__RECORDS FOR THIS EXERCISE__.
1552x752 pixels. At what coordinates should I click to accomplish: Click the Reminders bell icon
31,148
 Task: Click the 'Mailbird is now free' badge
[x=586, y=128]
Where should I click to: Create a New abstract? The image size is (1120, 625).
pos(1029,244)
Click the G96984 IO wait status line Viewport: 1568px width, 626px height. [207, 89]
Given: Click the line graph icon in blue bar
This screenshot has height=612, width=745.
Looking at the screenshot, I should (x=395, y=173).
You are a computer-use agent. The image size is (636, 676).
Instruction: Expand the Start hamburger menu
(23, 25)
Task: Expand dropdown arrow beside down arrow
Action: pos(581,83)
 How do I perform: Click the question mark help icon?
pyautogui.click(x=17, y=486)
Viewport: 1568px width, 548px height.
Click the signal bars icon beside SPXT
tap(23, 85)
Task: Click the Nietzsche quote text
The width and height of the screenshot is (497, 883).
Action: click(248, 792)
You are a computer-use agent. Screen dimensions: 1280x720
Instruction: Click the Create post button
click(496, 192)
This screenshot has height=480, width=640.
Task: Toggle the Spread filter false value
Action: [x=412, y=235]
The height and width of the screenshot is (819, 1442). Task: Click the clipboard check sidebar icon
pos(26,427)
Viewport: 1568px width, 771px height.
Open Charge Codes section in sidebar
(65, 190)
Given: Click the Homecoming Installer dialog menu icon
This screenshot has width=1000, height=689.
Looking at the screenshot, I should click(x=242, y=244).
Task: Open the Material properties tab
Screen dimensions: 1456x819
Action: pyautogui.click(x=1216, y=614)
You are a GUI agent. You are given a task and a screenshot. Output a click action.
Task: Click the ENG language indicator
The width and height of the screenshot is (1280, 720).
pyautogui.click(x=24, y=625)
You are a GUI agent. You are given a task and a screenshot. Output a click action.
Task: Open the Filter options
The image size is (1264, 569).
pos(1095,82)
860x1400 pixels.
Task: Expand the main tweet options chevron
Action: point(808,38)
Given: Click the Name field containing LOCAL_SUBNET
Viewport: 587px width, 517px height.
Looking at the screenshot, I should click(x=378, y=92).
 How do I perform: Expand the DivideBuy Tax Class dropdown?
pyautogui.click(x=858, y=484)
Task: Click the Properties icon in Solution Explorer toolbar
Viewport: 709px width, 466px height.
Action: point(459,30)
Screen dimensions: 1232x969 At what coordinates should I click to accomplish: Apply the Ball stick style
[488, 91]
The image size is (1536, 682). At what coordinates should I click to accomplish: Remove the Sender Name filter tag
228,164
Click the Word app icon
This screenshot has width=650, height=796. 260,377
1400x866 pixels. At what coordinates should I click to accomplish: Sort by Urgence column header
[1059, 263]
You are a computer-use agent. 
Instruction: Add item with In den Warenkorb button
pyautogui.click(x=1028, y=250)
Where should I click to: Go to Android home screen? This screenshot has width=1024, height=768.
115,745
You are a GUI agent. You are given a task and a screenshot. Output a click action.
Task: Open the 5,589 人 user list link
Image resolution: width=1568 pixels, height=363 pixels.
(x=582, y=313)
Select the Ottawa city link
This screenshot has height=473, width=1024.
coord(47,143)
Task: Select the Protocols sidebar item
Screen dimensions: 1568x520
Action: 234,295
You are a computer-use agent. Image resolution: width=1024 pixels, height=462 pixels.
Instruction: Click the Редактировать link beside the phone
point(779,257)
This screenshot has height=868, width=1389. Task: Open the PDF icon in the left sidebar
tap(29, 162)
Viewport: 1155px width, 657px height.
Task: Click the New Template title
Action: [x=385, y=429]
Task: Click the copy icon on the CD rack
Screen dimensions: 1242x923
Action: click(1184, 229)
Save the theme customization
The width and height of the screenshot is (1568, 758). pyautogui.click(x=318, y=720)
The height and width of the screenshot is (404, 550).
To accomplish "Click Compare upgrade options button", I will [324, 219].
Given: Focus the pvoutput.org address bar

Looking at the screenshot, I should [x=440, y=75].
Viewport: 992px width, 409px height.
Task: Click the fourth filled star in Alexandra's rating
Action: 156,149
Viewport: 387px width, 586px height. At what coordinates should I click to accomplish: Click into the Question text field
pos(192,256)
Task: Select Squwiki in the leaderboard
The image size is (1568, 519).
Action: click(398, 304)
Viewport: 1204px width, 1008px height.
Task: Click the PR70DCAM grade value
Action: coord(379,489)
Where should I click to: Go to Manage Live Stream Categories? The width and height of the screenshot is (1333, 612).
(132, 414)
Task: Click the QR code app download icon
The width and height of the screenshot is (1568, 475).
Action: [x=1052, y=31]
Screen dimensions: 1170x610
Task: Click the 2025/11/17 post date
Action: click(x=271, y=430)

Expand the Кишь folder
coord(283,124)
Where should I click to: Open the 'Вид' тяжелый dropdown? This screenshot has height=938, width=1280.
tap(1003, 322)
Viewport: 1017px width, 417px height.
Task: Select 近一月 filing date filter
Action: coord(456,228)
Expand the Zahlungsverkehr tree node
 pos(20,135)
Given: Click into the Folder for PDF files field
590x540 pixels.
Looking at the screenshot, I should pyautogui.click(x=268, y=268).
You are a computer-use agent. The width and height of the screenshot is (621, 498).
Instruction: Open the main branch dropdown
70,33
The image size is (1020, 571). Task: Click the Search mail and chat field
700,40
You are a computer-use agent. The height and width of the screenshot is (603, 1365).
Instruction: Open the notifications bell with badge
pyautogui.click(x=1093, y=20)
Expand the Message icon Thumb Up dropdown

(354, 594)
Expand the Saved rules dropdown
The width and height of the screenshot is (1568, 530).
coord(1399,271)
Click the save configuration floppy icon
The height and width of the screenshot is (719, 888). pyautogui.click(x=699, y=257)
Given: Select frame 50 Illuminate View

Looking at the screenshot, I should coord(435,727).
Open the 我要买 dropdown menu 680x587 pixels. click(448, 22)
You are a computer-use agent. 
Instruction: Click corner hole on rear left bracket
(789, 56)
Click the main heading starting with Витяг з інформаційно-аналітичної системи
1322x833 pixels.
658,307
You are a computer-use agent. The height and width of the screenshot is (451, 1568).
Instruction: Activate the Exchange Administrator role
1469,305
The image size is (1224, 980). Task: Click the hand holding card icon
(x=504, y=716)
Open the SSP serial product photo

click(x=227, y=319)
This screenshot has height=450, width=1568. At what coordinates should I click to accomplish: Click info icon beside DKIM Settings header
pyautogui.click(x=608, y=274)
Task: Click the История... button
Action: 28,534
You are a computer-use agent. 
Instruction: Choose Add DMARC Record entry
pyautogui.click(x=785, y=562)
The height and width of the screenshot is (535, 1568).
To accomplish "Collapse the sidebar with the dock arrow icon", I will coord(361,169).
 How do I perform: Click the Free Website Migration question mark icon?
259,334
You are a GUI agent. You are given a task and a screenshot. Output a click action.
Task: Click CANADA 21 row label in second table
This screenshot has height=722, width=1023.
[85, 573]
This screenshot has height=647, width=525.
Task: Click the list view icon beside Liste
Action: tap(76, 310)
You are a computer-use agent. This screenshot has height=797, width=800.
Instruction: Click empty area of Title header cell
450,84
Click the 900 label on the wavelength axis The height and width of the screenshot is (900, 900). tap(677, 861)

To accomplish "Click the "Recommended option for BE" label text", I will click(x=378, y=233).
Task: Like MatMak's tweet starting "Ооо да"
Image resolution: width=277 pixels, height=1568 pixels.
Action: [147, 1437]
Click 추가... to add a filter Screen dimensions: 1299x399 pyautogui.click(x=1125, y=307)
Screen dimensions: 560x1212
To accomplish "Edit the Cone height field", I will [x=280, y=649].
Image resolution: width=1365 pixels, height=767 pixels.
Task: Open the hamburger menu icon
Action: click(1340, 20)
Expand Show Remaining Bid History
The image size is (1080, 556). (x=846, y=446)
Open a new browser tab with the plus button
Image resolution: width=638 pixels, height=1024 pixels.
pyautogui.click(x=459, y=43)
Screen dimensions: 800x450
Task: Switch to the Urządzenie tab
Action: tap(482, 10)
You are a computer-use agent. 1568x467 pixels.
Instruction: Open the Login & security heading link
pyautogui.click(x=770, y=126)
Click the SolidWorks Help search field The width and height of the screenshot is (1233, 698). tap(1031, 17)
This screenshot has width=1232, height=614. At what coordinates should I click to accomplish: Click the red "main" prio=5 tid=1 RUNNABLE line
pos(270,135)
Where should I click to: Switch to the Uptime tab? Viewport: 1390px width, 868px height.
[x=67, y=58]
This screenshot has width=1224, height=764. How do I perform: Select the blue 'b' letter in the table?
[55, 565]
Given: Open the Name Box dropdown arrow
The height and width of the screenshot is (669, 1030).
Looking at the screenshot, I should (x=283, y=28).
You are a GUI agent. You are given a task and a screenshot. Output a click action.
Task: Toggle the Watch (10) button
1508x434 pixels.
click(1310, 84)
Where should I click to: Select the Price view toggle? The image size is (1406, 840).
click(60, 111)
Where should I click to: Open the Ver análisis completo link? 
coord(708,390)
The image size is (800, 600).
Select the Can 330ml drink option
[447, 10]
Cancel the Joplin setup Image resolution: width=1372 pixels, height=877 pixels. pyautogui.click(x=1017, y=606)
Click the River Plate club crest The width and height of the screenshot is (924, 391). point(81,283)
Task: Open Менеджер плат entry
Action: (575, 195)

__YOUR OBJECTIVE__. From the records above, work out how many lines contain the string "starting". Give only the number.

__REPLY TO THE TASK__. 2